• **Data extracts**
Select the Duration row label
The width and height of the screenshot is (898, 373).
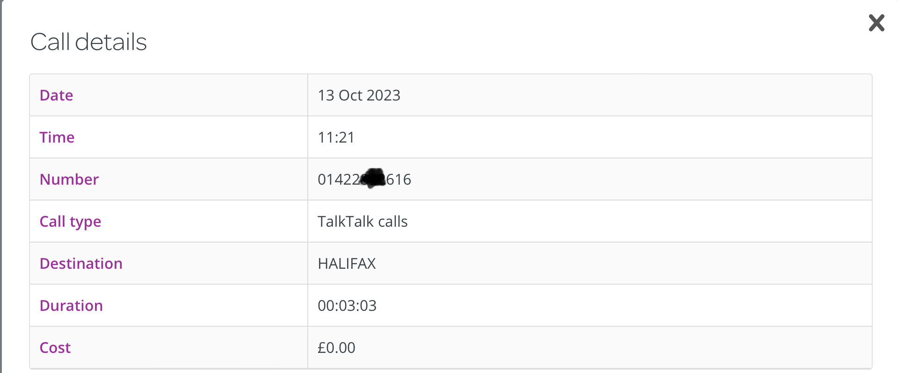click(71, 306)
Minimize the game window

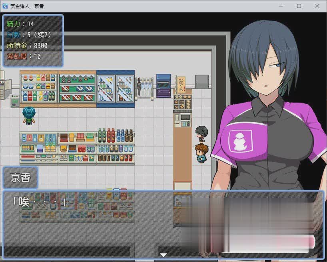click(x=281, y=6)
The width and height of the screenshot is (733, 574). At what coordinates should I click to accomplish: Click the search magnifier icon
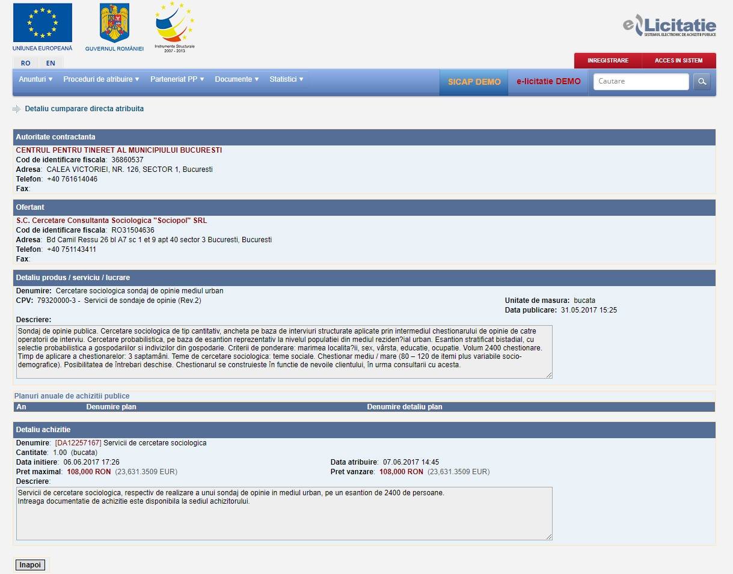(x=702, y=82)
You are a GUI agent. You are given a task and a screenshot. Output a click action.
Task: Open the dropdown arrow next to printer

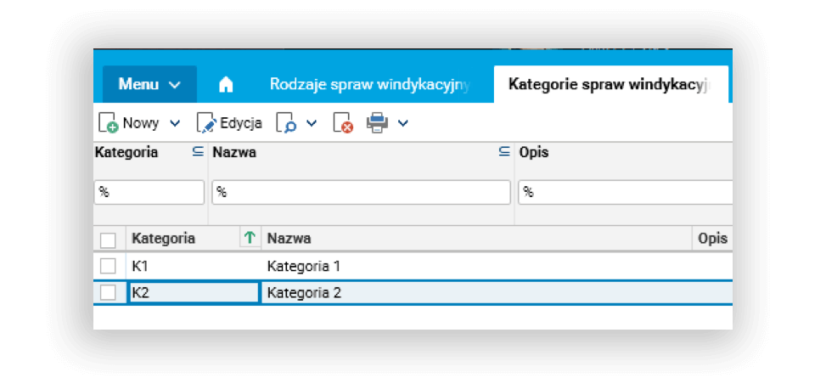pyautogui.click(x=403, y=123)
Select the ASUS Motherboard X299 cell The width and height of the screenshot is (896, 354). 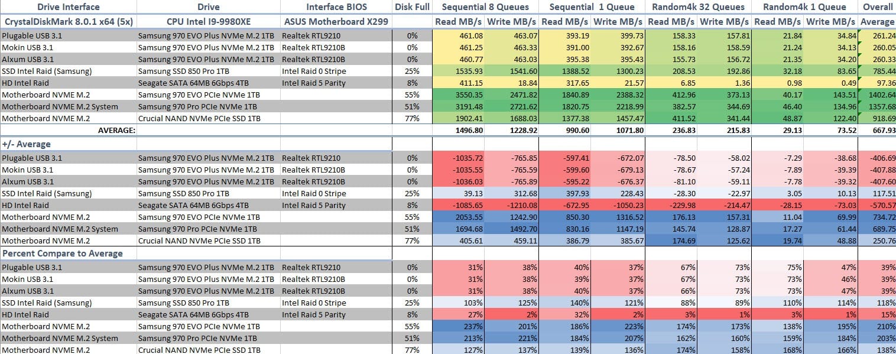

• **Goal of the exercise**
Please restate the entries word for word. Skip the pictures.

• **Task response**
Select the Duration row label
The width and height of the screenshot is (898, 373).
click(71, 306)
Minimize the game window

click(x=281, y=6)
The width and height of the screenshot is (733, 574). At what coordinates should I click to accomplish: Click the search magnifier icon
(x=702, y=82)
You are a GUI agent. You are given a task and a screenshot. Output a click action.
Task: Open the dropdown arrow next to printer

pyautogui.click(x=403, y=123)
Select the ASUS Motherboard X299 cell The width and height of the screenshot is (896, 354). 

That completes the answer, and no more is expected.